Experts Urge Thailand to Scrap Tiered Cigarette Tax in Favor of Single Rate

Thailand’s current two-tiered cigarette tax system is under fire from public health experts and economists, who argue that it has failed to achieve its core objectives — reducing smoking, curbing illegal sales, and increasing state revenue.

Dr. Roengrudee Patanavanich of Mahidol University’s Faculty of Medicine emphasized that the Excise Department is reviewing proposals for a new structure that would replace the existing system, which has been in place since 2017. The World Health Organization (WHO) has long recommended a uniform excise tax rate to simplify enforcement and improve health outcomes.

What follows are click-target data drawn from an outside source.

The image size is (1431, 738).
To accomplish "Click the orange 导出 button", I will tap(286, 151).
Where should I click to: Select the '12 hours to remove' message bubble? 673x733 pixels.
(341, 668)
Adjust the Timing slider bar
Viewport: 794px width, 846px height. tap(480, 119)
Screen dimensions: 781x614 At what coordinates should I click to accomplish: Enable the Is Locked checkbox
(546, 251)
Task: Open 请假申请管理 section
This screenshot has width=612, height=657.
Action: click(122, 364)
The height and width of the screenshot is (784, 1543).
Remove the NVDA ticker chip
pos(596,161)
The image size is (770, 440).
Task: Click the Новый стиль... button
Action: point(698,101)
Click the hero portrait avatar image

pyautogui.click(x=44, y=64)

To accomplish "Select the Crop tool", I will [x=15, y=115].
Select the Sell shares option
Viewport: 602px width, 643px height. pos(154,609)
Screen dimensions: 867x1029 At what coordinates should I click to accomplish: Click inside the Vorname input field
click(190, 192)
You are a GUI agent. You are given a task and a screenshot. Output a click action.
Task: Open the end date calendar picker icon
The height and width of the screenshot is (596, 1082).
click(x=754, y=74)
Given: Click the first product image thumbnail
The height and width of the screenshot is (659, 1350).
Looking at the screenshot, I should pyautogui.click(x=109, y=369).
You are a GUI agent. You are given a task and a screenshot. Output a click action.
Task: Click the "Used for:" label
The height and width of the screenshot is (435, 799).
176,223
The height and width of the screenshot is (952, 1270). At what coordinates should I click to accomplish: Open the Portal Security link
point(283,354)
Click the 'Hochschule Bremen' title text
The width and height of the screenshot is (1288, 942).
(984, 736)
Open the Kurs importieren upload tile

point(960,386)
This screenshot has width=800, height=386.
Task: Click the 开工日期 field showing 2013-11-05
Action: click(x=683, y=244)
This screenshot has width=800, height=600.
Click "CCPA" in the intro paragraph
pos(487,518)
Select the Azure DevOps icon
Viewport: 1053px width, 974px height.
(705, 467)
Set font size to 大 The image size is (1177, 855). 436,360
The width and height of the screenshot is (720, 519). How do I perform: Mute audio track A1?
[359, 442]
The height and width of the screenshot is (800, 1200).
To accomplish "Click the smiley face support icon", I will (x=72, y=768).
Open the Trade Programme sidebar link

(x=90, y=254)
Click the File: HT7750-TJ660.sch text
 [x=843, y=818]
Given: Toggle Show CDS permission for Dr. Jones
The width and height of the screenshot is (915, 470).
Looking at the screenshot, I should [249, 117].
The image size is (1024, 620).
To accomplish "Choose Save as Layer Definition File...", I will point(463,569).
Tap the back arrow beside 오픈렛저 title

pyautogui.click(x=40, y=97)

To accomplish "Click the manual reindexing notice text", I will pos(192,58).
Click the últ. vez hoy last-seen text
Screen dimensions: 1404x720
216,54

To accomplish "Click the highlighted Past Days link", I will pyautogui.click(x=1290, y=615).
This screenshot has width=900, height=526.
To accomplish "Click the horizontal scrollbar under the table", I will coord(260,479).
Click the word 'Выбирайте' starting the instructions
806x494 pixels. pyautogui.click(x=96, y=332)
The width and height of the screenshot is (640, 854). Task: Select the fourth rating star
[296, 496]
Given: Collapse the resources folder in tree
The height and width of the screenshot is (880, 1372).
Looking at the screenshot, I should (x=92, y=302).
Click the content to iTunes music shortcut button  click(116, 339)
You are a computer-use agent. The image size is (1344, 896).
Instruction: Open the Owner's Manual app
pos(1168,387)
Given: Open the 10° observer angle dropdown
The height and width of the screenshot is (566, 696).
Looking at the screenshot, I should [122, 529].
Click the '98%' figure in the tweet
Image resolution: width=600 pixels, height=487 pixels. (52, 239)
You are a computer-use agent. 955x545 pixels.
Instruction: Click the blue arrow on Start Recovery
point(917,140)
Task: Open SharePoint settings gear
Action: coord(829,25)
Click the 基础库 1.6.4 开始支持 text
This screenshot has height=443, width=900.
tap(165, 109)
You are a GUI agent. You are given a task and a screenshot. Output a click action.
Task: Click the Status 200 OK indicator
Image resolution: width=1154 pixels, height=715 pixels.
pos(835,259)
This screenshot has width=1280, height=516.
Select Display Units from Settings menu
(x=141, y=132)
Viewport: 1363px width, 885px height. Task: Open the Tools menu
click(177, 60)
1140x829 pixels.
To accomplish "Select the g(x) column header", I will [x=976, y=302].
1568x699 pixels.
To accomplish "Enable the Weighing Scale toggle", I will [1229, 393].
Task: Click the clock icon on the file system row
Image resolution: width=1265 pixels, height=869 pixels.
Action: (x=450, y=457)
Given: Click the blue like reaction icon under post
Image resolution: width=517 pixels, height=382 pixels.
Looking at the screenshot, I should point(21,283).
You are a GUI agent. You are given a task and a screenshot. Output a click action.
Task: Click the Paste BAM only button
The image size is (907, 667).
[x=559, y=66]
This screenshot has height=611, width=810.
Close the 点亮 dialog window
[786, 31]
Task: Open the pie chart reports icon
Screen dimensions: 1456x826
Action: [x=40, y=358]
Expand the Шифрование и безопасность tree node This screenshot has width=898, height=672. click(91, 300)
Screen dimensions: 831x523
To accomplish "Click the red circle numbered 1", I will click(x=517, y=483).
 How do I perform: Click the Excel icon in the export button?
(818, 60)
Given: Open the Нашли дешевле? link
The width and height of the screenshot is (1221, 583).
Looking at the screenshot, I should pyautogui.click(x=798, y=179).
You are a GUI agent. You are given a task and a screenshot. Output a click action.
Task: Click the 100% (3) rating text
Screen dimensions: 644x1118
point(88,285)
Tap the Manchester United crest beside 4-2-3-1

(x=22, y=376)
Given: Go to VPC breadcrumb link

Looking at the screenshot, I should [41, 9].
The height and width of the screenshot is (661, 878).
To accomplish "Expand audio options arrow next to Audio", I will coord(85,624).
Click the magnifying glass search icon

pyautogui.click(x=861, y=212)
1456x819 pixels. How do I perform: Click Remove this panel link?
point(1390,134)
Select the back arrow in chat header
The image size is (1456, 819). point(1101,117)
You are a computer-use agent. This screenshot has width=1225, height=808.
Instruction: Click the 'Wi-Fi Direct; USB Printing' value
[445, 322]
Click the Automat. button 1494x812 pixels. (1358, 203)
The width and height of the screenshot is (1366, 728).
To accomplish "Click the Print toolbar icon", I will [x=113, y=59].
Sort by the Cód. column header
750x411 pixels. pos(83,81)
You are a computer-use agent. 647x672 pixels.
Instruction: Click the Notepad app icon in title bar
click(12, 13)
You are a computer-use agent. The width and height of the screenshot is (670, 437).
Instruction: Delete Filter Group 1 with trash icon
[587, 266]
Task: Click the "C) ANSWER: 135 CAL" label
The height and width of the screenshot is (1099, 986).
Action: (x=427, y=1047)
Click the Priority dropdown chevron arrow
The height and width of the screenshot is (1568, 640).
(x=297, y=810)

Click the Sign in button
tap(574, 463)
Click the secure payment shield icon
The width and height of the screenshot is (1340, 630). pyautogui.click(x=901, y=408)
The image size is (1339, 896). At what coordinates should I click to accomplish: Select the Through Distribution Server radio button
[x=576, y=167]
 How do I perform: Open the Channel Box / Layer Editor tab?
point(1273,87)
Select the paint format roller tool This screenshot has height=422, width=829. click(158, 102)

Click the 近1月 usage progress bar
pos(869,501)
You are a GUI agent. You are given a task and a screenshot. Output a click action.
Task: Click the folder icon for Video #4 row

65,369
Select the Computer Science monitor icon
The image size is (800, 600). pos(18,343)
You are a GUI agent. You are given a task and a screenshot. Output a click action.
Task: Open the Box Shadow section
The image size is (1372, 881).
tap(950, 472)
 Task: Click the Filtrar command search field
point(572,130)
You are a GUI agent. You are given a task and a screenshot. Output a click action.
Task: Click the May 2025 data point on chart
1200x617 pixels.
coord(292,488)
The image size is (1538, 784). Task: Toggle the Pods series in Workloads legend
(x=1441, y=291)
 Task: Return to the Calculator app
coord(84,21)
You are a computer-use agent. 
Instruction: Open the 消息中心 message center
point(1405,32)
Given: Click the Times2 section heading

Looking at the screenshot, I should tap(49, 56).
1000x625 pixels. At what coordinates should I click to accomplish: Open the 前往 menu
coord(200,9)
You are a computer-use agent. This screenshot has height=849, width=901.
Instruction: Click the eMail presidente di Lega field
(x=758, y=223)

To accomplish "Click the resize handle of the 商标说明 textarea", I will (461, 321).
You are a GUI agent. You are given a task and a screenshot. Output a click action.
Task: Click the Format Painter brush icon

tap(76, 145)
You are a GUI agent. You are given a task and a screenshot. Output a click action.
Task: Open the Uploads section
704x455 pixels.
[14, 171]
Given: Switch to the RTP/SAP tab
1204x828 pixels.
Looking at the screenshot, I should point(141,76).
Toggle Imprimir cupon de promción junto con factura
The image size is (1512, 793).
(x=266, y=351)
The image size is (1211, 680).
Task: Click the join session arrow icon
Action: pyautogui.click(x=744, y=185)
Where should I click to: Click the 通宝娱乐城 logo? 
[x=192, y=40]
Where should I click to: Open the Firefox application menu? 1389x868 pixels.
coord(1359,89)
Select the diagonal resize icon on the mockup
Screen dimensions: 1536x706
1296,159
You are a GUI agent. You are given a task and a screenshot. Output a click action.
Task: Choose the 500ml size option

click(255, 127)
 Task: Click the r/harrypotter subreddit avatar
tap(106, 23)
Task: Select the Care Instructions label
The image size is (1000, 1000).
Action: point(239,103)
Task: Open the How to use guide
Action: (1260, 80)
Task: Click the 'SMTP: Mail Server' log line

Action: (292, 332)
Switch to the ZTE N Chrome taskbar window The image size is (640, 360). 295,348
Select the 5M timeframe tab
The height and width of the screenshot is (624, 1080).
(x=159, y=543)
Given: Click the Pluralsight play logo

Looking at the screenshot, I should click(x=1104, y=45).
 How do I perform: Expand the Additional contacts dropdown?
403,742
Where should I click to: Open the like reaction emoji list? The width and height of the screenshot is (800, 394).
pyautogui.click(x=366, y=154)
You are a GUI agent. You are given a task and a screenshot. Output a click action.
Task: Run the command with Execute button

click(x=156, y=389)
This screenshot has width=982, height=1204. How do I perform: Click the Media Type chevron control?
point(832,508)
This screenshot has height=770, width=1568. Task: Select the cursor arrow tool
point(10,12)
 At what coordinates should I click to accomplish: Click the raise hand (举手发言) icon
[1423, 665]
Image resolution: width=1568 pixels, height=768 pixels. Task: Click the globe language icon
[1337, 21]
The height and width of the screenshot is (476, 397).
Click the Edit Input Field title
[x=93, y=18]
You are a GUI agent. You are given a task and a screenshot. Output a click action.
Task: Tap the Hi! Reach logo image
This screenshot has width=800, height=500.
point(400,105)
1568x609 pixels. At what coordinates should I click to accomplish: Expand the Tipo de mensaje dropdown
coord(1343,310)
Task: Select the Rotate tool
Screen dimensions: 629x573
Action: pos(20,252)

Under the current policy, cigarette packs priced at 72 baht or less are taxed at 25%, while those priced higher face a 42% tax. In addition, a flat rate of 1.25 baht per cigarette — or 25 baht per 20-stick pack — is applied. Despite these measures, revenue has plummeted: from 64.2 billion baht in 2021 to just 51.24 billion baht last year — the lowest level in 15 years.

Critics argue that the shift away from a single-rate tax in 2017 reversed years of progress. Between 1990 and 2017, tax revenue had steadily risen from 13.6 billion to 68.6 billion baht, while the smoking rate dropped from 31% to 19.1%. Since the introduction of the dual-rate system, however, the smoking rate has plateaued, and illicit cigarette trade remains widespread.

The Finance Ministry has also struggled to meet its annual tax revenue target of 60 billion baht from tobacco, prompting calls for urgent reform.

Dr. Roengrudee and others believe returning to a single-rate tax could simplify enforcement, increase revenue, and better support national health goals.